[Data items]

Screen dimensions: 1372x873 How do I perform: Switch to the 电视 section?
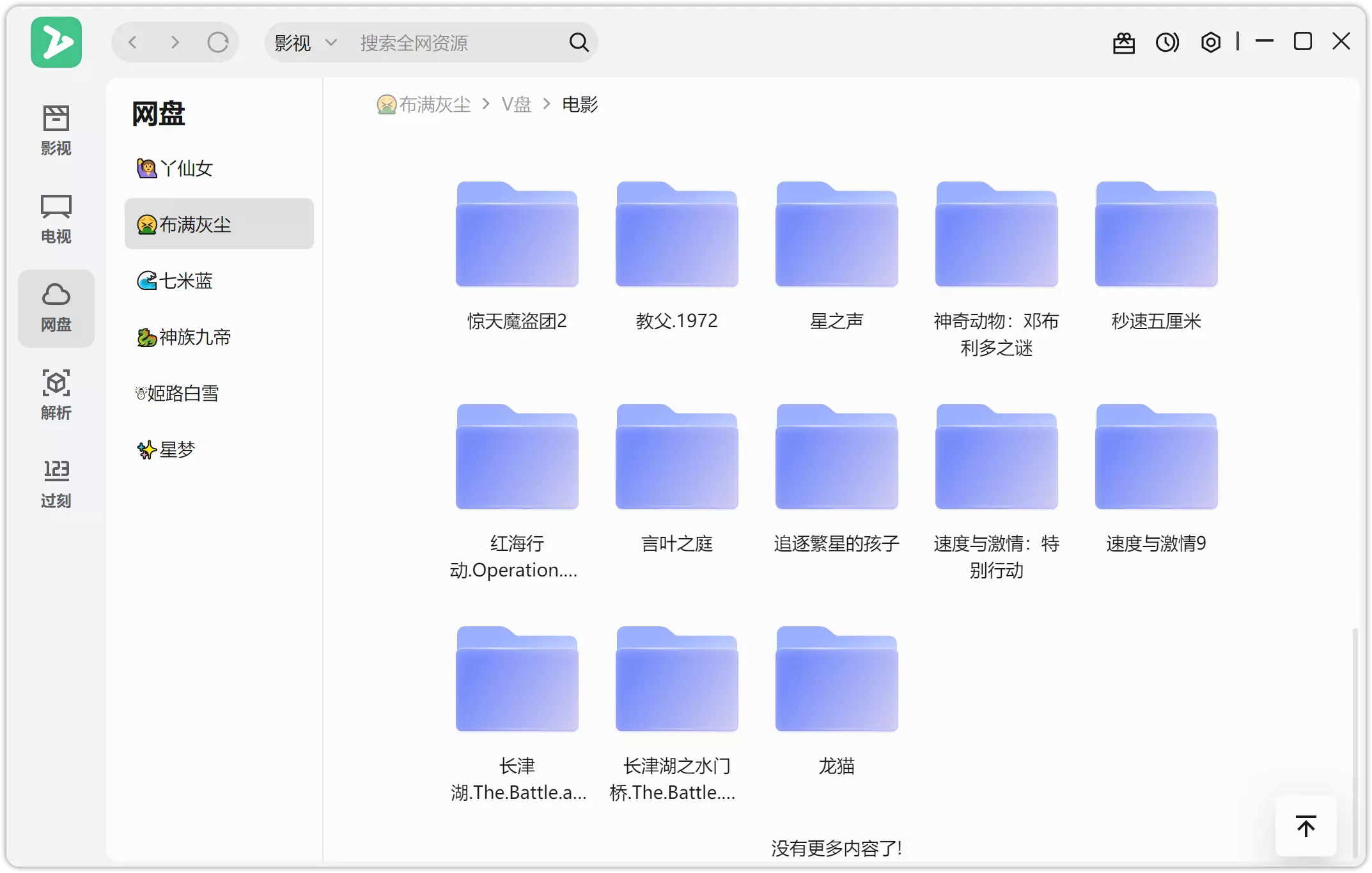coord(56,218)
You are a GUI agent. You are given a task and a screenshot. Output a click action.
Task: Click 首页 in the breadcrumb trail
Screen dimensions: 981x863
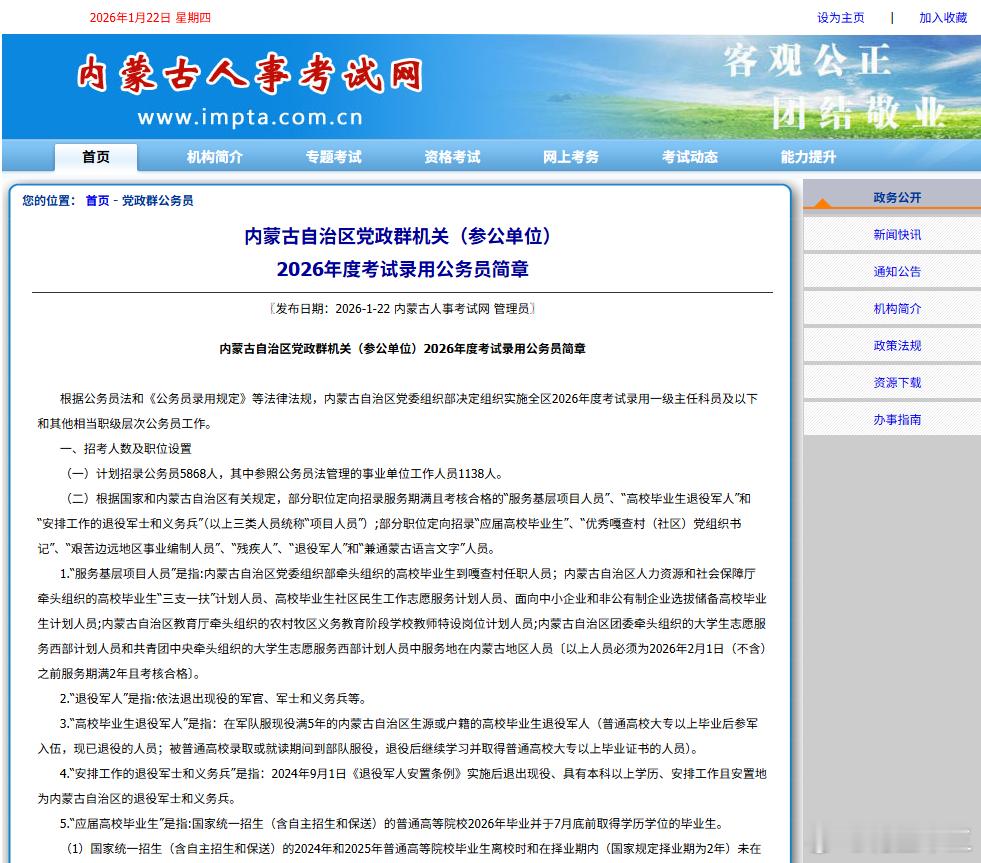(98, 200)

Objective – Convert every line of the rows above into a Markdown table with the columns No. and Line, one line per table row and no blank lines. Leave the pictures out of the table.

Written answer –
| No. | Line |
|---|---|
| 1 | Screen dimensions: 1372x873 How do I perform: Switch to the 电视 section? |
| 2 | coord(56,218) |
| 3 | You are a GUI agent. You are given a task and a screenshot. Output a click action. |
| 4 | Task: Click 首页 in the breadcrumb trail |
| 5 | Screen dimensions: 981x863 |
| 6 | (98, 200) |